Forwards breathe a sigh of relief as Aidan O’Mahony retires

‘Ultimate pro the way he prepared himself for training and matches on and off the field’

Kerry defender Aidan O'Mahony has called time on his 14 year intercounty career, earning glowing tributes from managers Eamonn Fitzmaurice and Jack O'Connor.

The Rathmore clubman walks away with five All Ireland senior medals, eight Munster championships, three National League titles, and two All Star awards.

The 36-year-old made his championship debut in 2004 against Clare and went on to play 70 championship games for his county in a career spanning 14 years. His last game being the All Ireland semi-final defeat against Dublin last August.

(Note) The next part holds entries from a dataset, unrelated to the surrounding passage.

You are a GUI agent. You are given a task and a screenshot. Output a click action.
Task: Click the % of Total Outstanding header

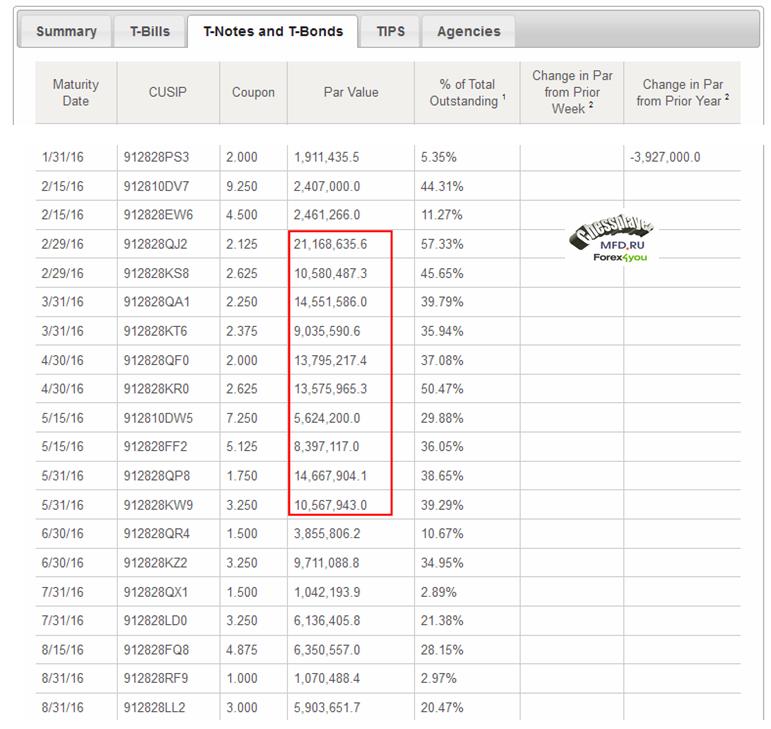[467, 93]
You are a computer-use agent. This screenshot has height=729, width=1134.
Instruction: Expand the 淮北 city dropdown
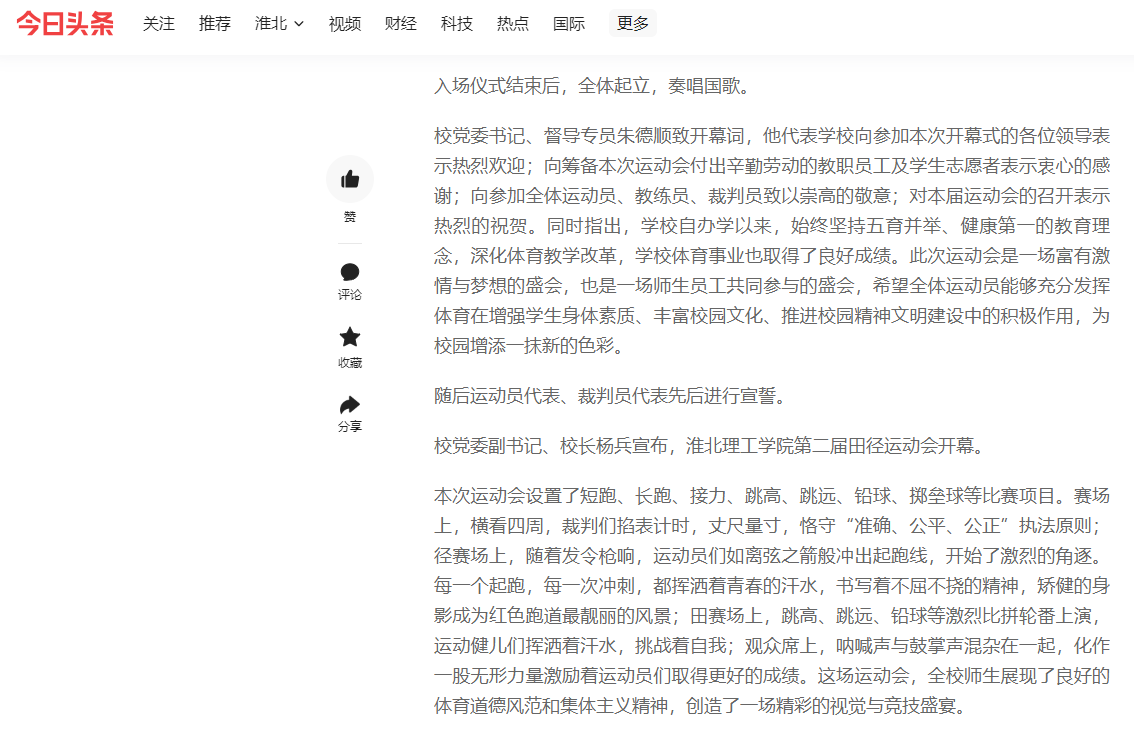click(279, 24)
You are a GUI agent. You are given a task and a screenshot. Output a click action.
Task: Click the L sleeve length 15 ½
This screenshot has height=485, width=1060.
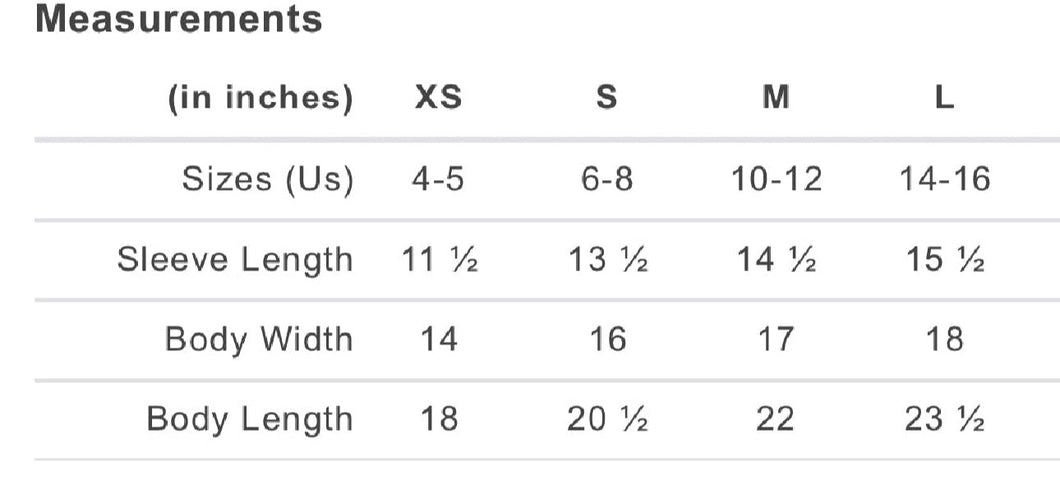point(944,259)
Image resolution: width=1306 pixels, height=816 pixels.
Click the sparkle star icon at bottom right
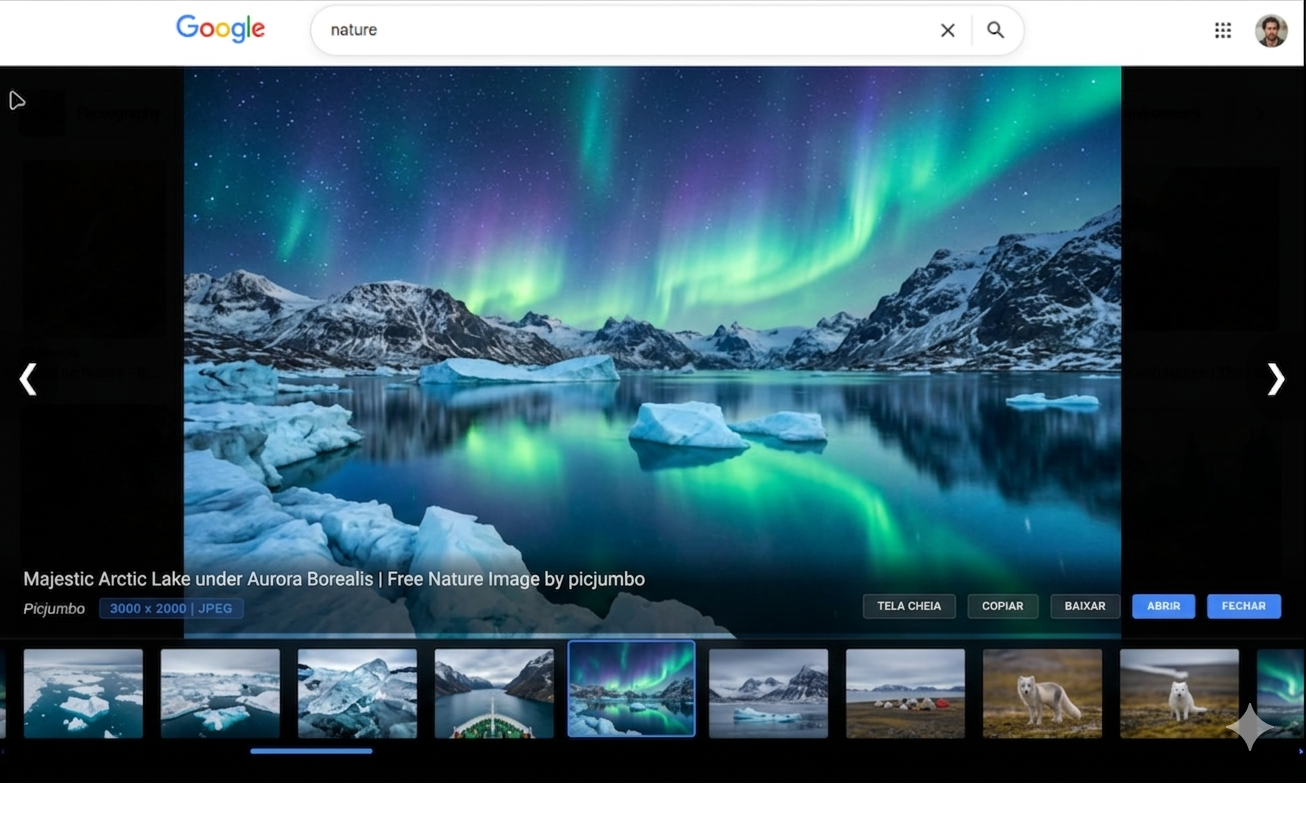[1251, 727]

O’Mahony is currently strutting his stuff on RTE show Dancing With the Stars, and had said last week that his continued progress in the show - with rehearsals three times a week - would have an impact on his then pending decision to commit to the Kingdom for another year. Or not.

The teak tough defender initially broke into the Kerry team as a wing back, but went on to operate regularly at centre and full back.

He said that he feels the “time is now appropriate for me to step away from the Kerry team.

“It’s been an absolute honour for me to wear the green and gold jersey for Kerry for the past 14 years at senior level and I leave having great respect for all the talented players I have shared my footballing career with. I am extremely grateful for all the support my teammates gave me down through the years and I have made friendships for life.”

Kerry senior football manager Eamonn Fitzmaurice described O’Mahony as “an incredible servant to Kerry and gave everything he had to the cause over a career that stretches back to the 2003 season when he was first brought into the squad by Paidí (Ó Sé). He was ferociously proud of representing Kerry and this was clear every time he put on the Green and Gold.

“When Jack (O’Connor) took over in 2004 Aidan got his opportunity early in the League and he did not leave go of that jersey afterwards. He ended up winning the first of five All Ireland medals the following September.

“He has won it all in terms of individual and collective honours. Over the years he has played in every defensive position for Kerry and performed every role to distinction from man marker to attacking half back, from a holding centre back to a sweeper in recent years.

“He was the ultimate pro in terms of the way he prepared himself for training and matches on and off the field.

“He led by example and was a driving force in the gym and on the pitch. He took pride in excelling at any physical work. Throughout his career he defied western medicine when returning from injury.

“He pushed himself to the limit and beyond to get back as quickly as possible. For the medical team trying to hold him back as he fought to return to play was like trying to keep the tide out.

“His leadership was of particular importance in the last few years as a lot of younger players have been integrated into the panel. He passed on the baton and helped these players to understand what it means to be a Kerry footballer.

“Honesty underpinned everything he did and his selflessness manifested itself in the way he was happy to advise and encourage everyone, even the players he was in direct competition with for a position; a rarity. He personified leaving the jersey in a better place.

“Aidan was a warrior for Kerry right up until the last minute of his last game for Kerry last August. I wish him and Denise all the best for the future.”

There were also glowing words from his former manager Jack O’Connor -

“When I took over as Kerry senior manager in 2004 it was fairly obvious to me that we needed to go in a new direction. Kerry had been bullied by the likes of Tyrone, Armagh and Meath three years in a row so we needed a new harder edge if we were to compete at the top table.

"Aidan O'Mahony fitted that bill perfectly. He was teak tough and fearless. The tougher it was, the better he liked it. The likes of himself and Paul Galvin set the tone early on that year in our two battles in the Munster championship with Limerick.

“He often sailed close to the wind but that was the only way he knew how to play. Aidan had a great temperament for the big day and he marked some of the best forwards in the country over the years. Even in 2005 when Tyrone beat us in the final he more than held his own against Steven O’Neill who won player of the year.

“His aggression and never say die attitude was an inspiration to those around him. To be still playing at the very top at 36 years of age is truly remarkable in this day and age and is a tribute to the physical shape he kept himself in. In an era when many players are finished at 30, Aidan has defied the odds. He is one of the last links to the team of 2004. Now only Gooch remains.”

Fellow stalwart defender Marc Ó Sé had already announced his retirement back in October.